Screenshot grounding data:
-.-.-
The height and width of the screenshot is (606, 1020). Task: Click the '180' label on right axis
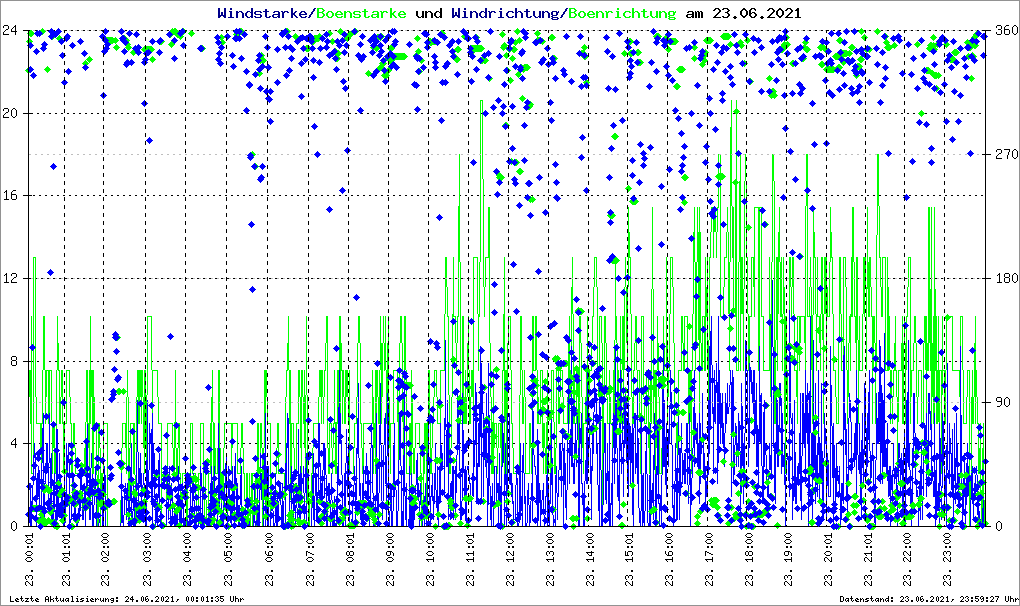coord(1003,278)
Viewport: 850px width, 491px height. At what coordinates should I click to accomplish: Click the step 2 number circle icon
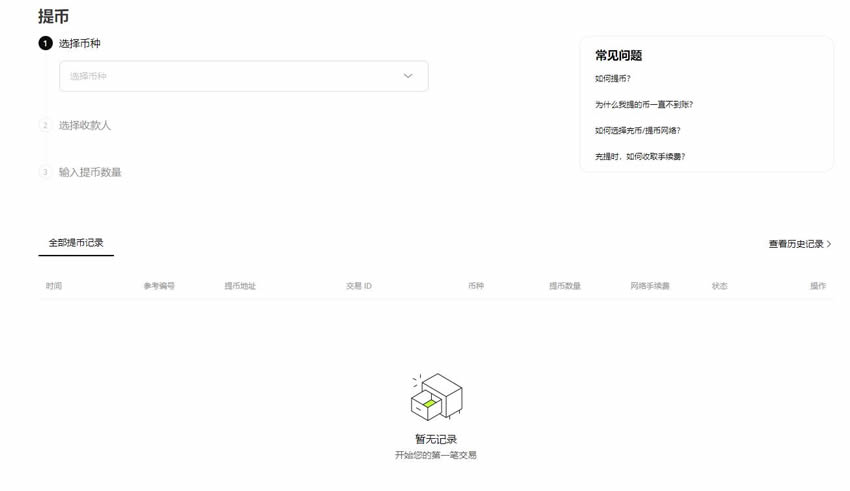point(45,125)
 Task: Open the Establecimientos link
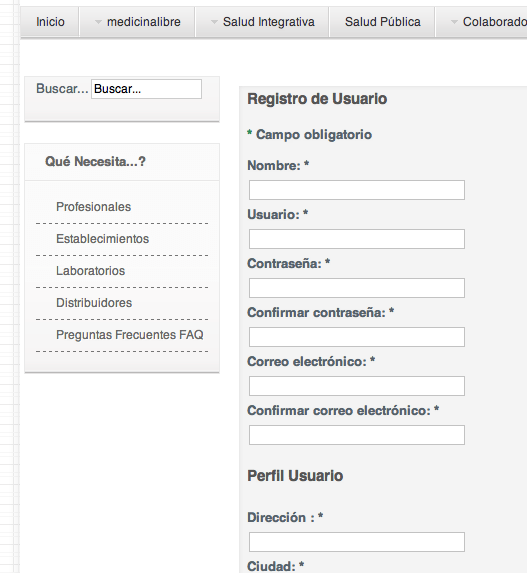102,239
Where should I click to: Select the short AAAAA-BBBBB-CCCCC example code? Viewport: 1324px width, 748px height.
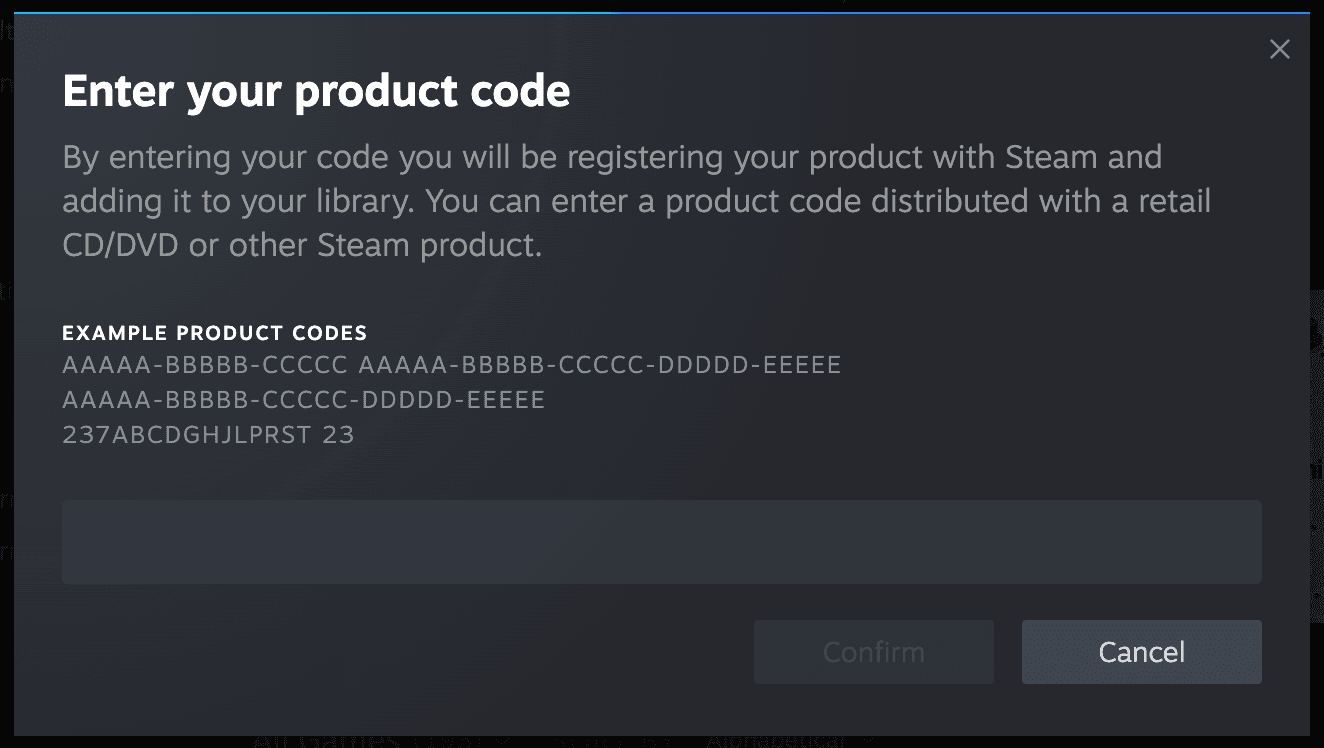point(204,365)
-.-.-
Return the lines above exactly; the images are not part of the copy.

**EXERCISE RESULT:**
The height and width of the screenshot is (606, 1020). Task: Click the '180' label on right axis
coord(1003,278)
Viewport: 850px width, 491px height. At what coordinates should I click to accomplish: Click the step 2 number circle icon
point(45,125)
 Task: Open the Establecimientos link
102,239
Where should I click to: Select the short AAAAA-BBBBB-CCCCC example code? Viewport: 1324px width, 748px height.
point(204,365)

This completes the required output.